To my understanding, quiet quitting is when employees choose not to go above and beyond their jobs, including refusing to answer emails during evenings or weekends or skipping extra assignments that fall outside their core duties. Reading all of these articles and seeing these videos, I couldn’t help but wonder why this is newsworthy?
The new term may be “quiet quitting,” but this has been going on throughout the course of human history. So where does “quiet quitting” come from?
If there is one thing that enrages people, it is being exploited. And expecting that employees go “the extra mile” without being paid accordingly is absurd. Labor unions exist to prevent the exploitation of workers and protect them from unfair workplace policies. With the protection of a union, workers cannot be compelled to perform labor outside the scope of their jobs or contracts.
In the white-collar world, there have always been employees who do the bare minimum, those who do a bit more than what is required of them, and those who take on additional projects and tasks in hopes of advancing their careers. (I will write a separate article on why the latter is not a good strategy.) And while most corporate employees are salaried and do not have contracts, they despise being exploited just as much as their unionized peers do.
The late 1980s ushered in an era of unprecedented change and forever upended the employee/employer relationship- a change that is at the heart of “quiet quitting”.
Gone were the days of graduating college, going to work for a big corporation, and retiring 40 years later. Employees are now acutely aware that they are replaceable and can be terminated at any time, for any reason.

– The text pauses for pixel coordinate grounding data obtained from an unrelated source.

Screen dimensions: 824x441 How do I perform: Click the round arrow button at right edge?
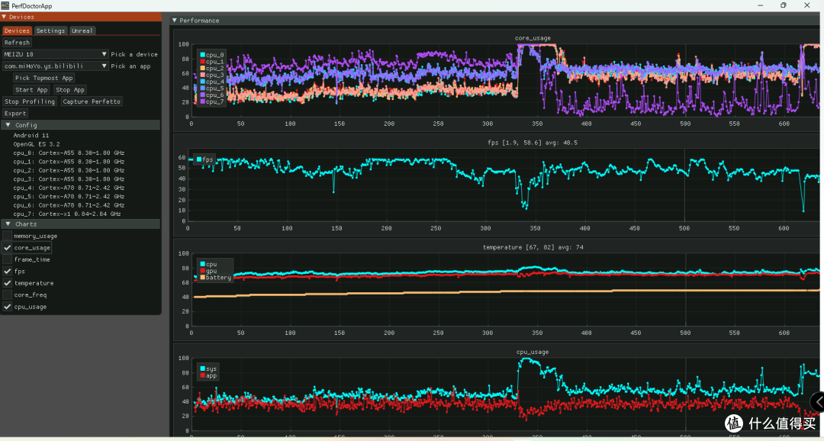coord(818,402)
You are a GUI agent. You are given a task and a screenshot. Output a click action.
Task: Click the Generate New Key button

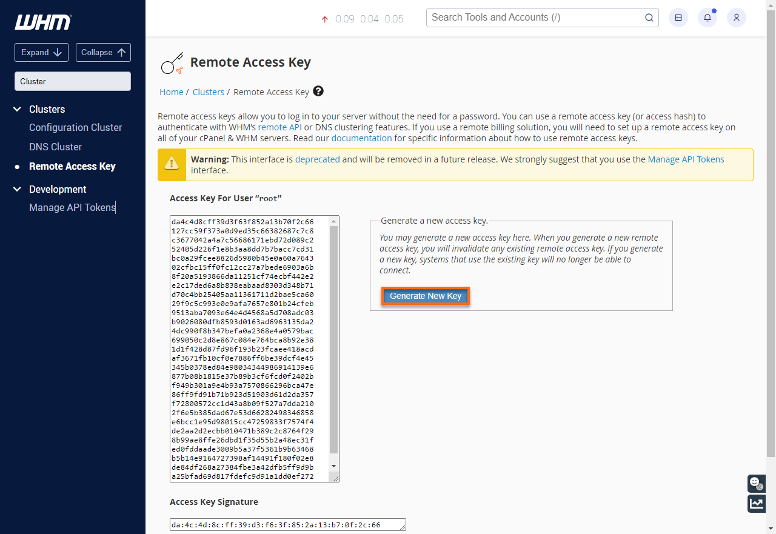(x=425, y=296)
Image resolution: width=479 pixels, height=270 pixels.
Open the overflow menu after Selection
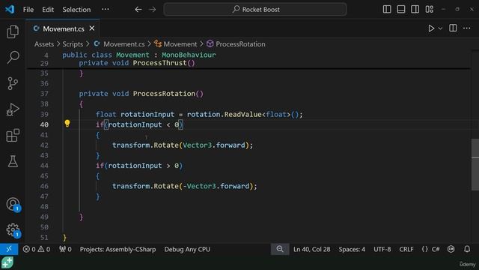pos(106,9)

The era of mass layoffs and corporate restructurings/reengineering ushered in a new phenomenon that workers universally loathe. Almost everyone has been in a situation where colleagues have been laid off and their positions eliminated. However, just because a role no longer exists in the company’s HR system does not mean that the work ceases to exist. And who is tasked with performing that work? The employees who remain. This is a top complaint of corporate workers—the expectation that they do the work of multiple people and deliver results within the same timeframe and for the same salary as previously.
So now we are in an employees’ and candidates’ market, and people may no longer feel the need to hide the fact that they refuse to be exploited. WHY would anyone want to do more work than is necessary without compensation? “Quiet quitting” was a covert operation until recently, but this is nothing new.